Week 2: Katelyn

This week was the second week of immersion and was truly spread out in what it entailed. Throughout the week, I experienced the OR, the clinic, and research. 

The first OR day I saw a total knee arthroplasty (TKA) and a total hip arthroplasty (THA). I had a good amount of familiarity with the steps of the procedures which was helpful for observation. In particular, I knew that the implant sizes needed to be trialed before they could actually fix the implants. Practically this meant that there were a lot of different implant sizes available in the OR and that my clinician had to do range of motion and stability testing with the different sizes. Since it would be inefficient to try each and every one of the sizes, they start out with sizes based on the pre-op imaging. I was especially fascinated by the variety of specialized equipment used for the surgeries. The different implant pieces (e.g. acetabular cup vs femoral stem) had different equipment needed for proper placement. The equipment used during these surgeries were modular pieces that allowed for the lowest number of pieces. For instance the drill used was able to be converted from a typical drill to an acetabular reamer. The second OR day I saw a core decompression of the hip and a closed reduction with percutaneous pinning (CRPP) of the left hip. The setup for these were different to the previous day as only a minor incision was made to allow for drill access. Additionally, the x-ray machines (one anterior-posterior and one laterally) were kept in place for the entirety of these procedures. This placement allowed for checking the placement of the wires, drill head, and screws throughout the procedure. The screws used for the CRPP case only come in intervals of 5mm which makes choosing screw length size more complicated than necessary. Overall, it was very interesting to see all the biomedical devices I've learned about applied in real-time as well as the clinicians' perspective of these technologies. 

During the clinic this week, I saw a pathology that I had not heard of before called tenosynovial giant cell tumor. These tumors are benign in nature, though surgery for removal is common as it causes inflammation which can speed up the progression of osteoarthritis in the joint capsule. I also saw a case of post-radiation fracture in the femur. The fracture occurred years after radiation treatment and was a low energy fracture that resulted in an oblique femoral fracture. The fracture was initially treated with an internal fixation rod, but the fracture is still nonunion despite being months post-op. The treatment plan for this patient was to repeat scans to confirm no healing and once confirmed, then an additional surgery will be necessary. The surgery would use a magnetic rod that is typically used for leg lengthening procedures, but instead of activating the rod to act in tension, it would be fully extended and then compressed over time to form union between the two pieces of the fracture. 

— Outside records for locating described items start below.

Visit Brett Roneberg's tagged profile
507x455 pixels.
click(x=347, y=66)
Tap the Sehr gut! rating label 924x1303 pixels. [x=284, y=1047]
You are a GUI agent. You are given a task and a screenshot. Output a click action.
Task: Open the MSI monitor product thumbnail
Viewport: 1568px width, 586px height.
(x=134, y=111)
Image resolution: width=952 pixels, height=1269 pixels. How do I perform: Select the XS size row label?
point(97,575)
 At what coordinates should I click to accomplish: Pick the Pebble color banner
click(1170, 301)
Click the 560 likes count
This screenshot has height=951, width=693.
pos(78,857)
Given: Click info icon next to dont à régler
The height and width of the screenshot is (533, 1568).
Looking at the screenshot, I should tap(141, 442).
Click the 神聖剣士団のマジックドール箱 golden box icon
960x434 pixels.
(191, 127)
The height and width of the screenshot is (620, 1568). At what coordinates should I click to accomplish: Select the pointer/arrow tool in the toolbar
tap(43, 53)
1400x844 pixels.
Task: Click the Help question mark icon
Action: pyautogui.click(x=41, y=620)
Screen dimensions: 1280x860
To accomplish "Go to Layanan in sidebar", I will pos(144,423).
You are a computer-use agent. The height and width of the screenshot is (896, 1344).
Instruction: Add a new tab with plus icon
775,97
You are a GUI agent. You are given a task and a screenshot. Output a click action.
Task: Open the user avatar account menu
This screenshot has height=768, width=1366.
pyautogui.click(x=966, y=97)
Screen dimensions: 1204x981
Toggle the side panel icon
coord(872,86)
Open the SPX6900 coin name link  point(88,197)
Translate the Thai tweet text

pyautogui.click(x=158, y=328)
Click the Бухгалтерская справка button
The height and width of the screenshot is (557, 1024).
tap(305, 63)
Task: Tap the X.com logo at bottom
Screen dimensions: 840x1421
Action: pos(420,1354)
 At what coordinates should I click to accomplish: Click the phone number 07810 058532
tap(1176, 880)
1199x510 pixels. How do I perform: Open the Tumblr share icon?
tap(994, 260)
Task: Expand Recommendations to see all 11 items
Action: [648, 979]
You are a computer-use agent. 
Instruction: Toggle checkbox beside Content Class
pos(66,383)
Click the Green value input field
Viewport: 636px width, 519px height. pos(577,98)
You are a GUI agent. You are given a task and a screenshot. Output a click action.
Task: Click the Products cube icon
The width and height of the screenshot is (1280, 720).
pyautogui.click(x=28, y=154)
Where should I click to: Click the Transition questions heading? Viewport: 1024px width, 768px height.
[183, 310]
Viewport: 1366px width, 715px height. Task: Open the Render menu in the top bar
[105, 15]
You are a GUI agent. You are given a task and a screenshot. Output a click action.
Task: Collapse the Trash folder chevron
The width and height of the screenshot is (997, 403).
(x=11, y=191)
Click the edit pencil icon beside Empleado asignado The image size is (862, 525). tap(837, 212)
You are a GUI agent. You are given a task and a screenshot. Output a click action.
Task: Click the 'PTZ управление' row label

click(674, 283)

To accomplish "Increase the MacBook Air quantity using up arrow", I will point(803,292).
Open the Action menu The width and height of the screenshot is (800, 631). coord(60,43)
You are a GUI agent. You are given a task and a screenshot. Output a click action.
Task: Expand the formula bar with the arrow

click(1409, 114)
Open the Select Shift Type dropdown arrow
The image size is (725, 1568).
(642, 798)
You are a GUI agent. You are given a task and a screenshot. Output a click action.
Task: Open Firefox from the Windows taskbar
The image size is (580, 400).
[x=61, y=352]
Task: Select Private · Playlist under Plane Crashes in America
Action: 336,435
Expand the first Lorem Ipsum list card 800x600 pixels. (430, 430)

Additionally, I got to sit in on the weekly surgical case review. During this meeting, the residents and attendings discuss the cases and their surgical approach. One of the topics of discussion was the screw placement used in intertrochanteric fracture. This fixation approach uses 3 screws through the femoral neck. Some of the surgeons believed the nondivergent placement was better, but others were concerned about nicking one of the blood vessels and thus increasing the odds of avascular necrosis developing. To avoid such complications, using divergent placement of the screws while avoiding the proximal femoral cortex and the high stress area distal to the femoral neck. This discussion was particularly interesting as Dr. Hansen had a CRPP case in the OR that day. 

For research this week, I got clearance for using the PACS system for viewing images. The first step to the study is to sort through the patient scans to determine if they have metal near the knee. Having metal in or near the knee would cause an imaging artifact that would impact the fidelity of the BMD calculations later on. We are aiming to have a total of 125 M and 125 F patients for the study, so I need to sort through more than 250 to account for the patients that will ultimately be excluded due to imaging artifacts. So far, I have sorted through approximately 250 of the scans and have 142 scans remaining.